Verizon Wireless said 94 percent of its cell sites in the Northeast were up and running and all its switching and data centers were functioning normally. But extensive flooding in the hardest-hit areas, including Lower Manhattan and parts of New Jersey, caused problems for both wireline and wireless carriers. Power outages also affected service, and in some cases carriers were waiting for electric utility crews to finish their work.
"The storm surge from Hurricane Sandy has resulted in flooding at several Verizon Central Offices in Lower Manhattan, Queens, and Long Island causing power failures and rendering back-up power systems at these sites inoperable," Verizon Communications said in the release. "While these sites are currently on battery power, the inevitable loss of power requires that all equipment at these sites be powered down to prevent damage." Customers served by those central offices lost all FiOS, DSL (digital subscriber line) and wireline voice service, Verizon said.
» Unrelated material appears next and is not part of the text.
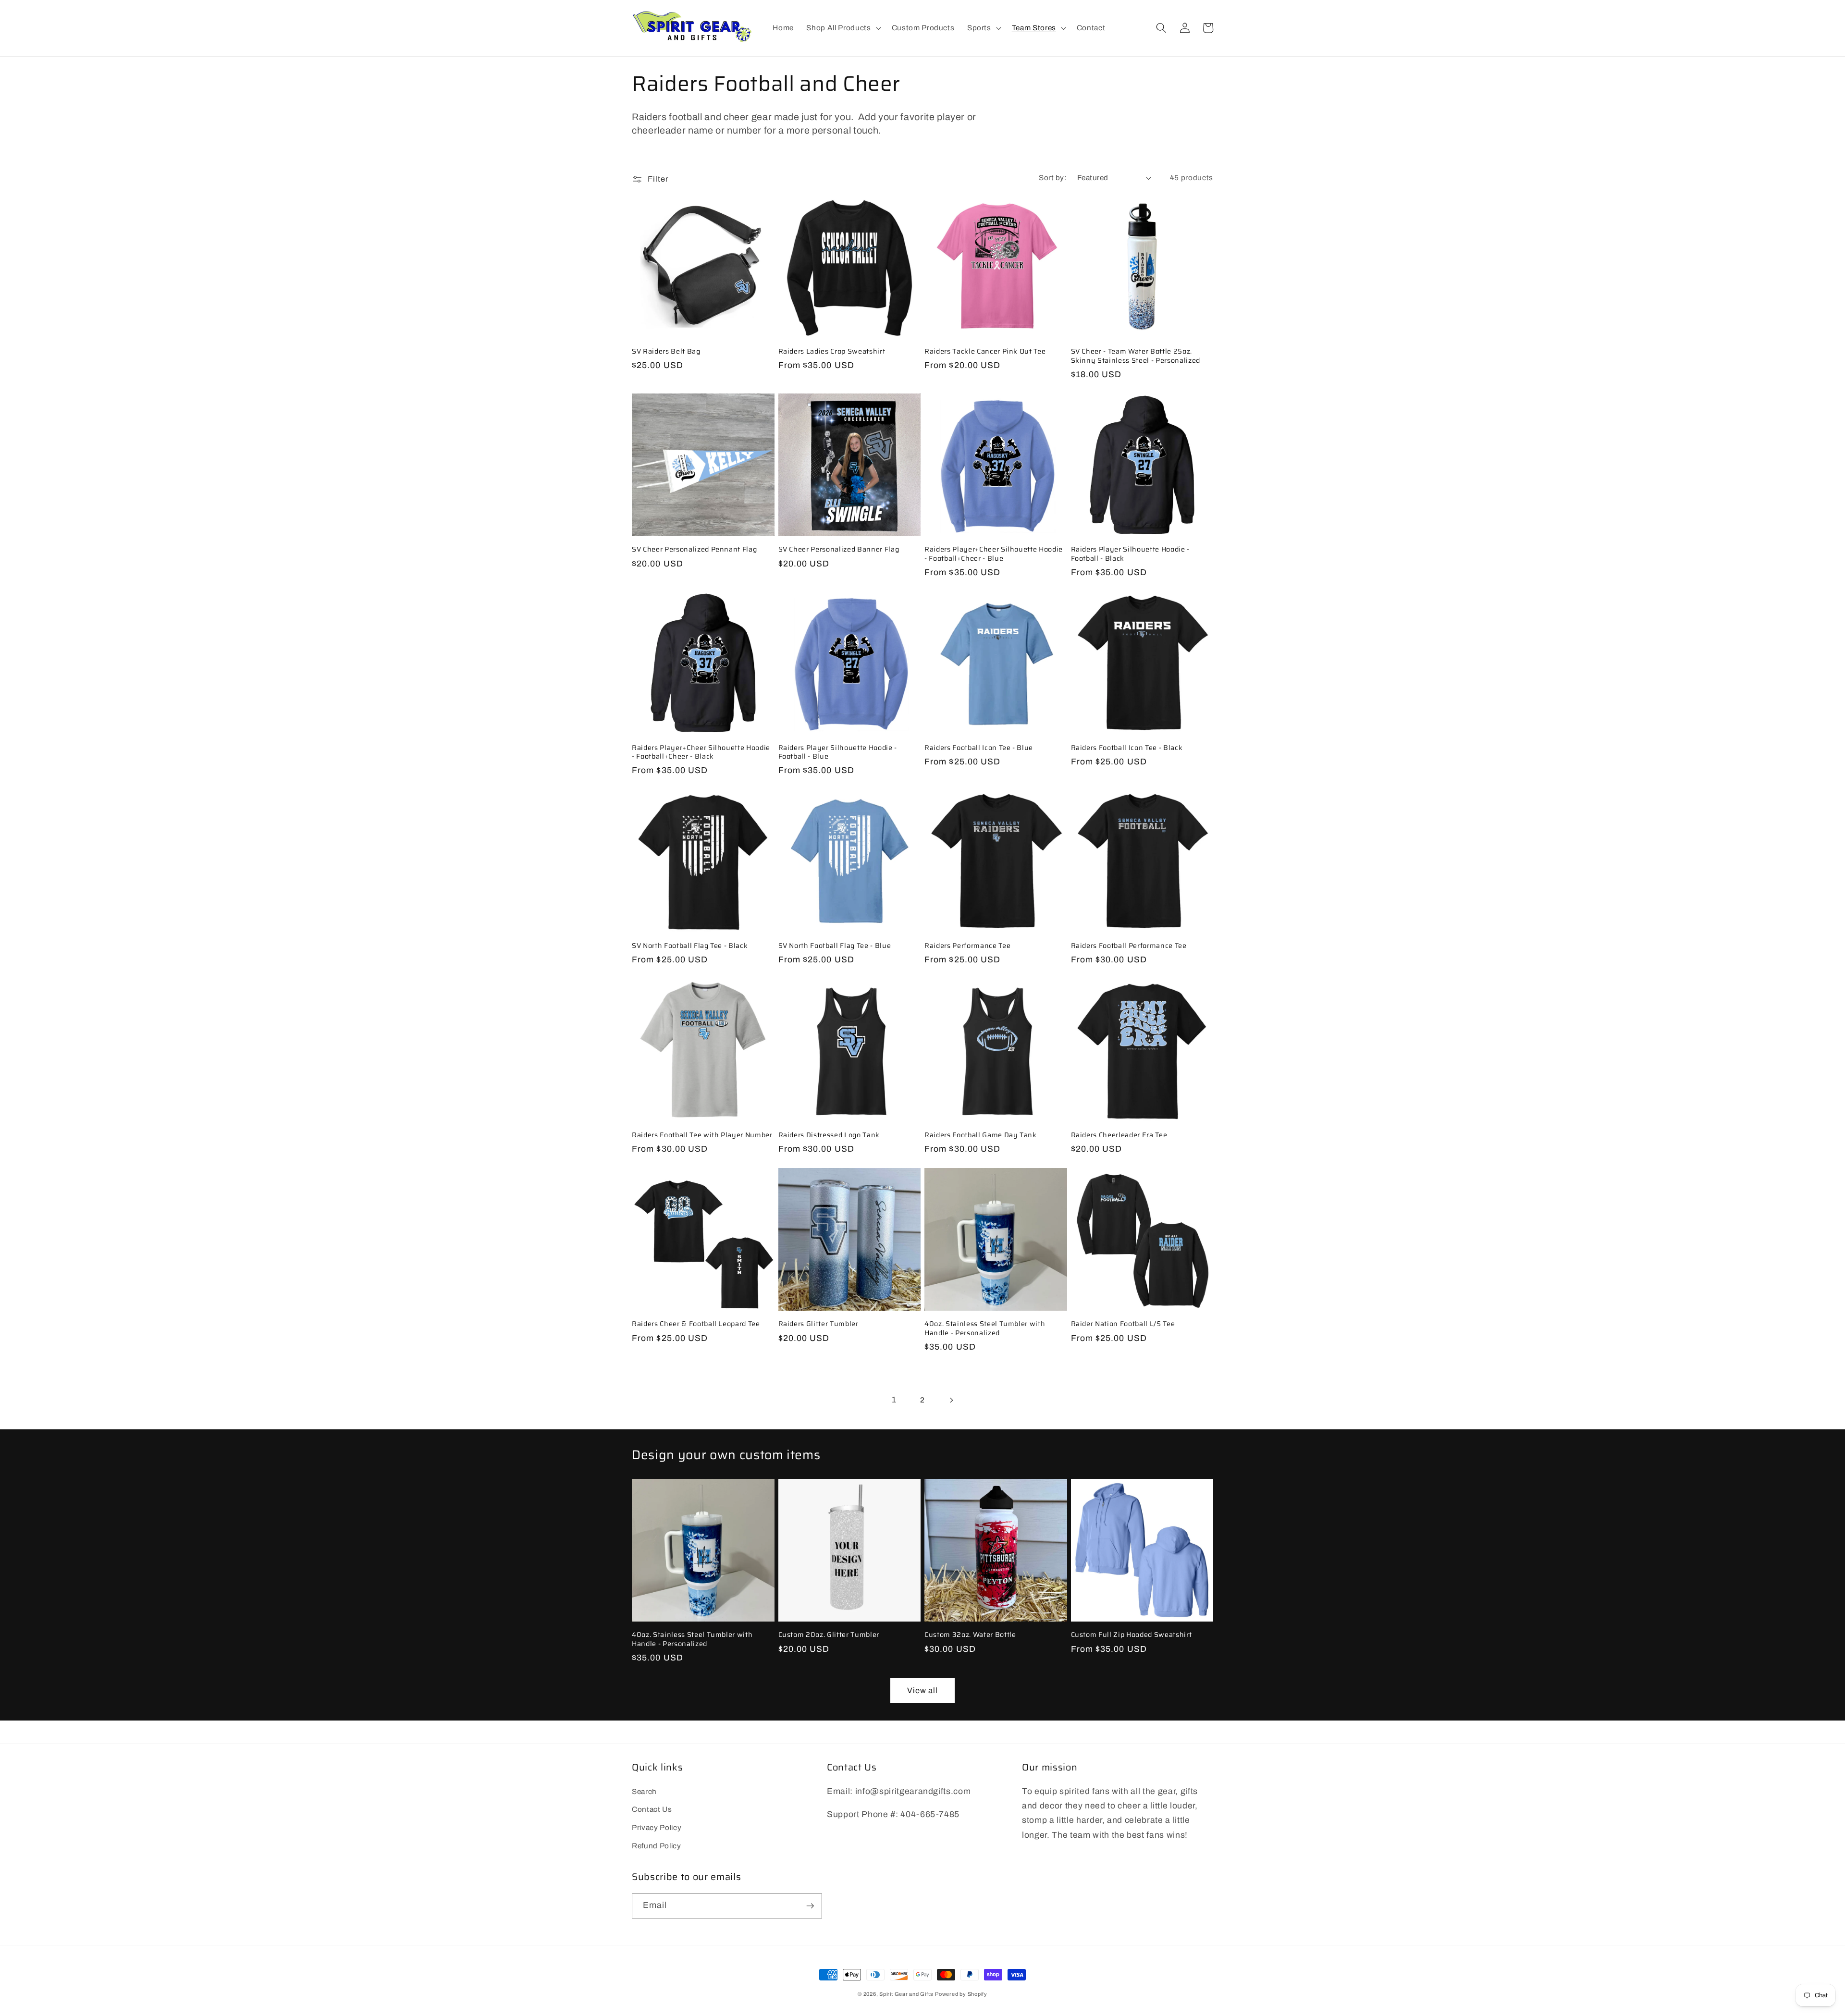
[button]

"We're still largely in assessment mode," Verizon Communications spokesman Alberto Canal said. In Lower Manhattan, "We can't get in there to do work until the power companies do their work. ... It's still very early," he said.
Sandy affected Sprint Nextel service mostly in the New York tri-state area (New York, Connecticut and New Jersey) and in Pennsylvania and parts of New England, spokeswoman Crystal Davis said. Flooding, debris, and failure of commercial power and the wired links to cell sites were major causes of outages, she said.
"Some of our strike-team crews are out, and they are working to restore service where they can get access," Davis said. "Right now, it's basically a safety and an access issue."
Sandy has affected most of the East Coast, all the way from North Carolina north to Maine and Canada. Service in some areas may be restored more quickly than those in the band hit hardest by the storm.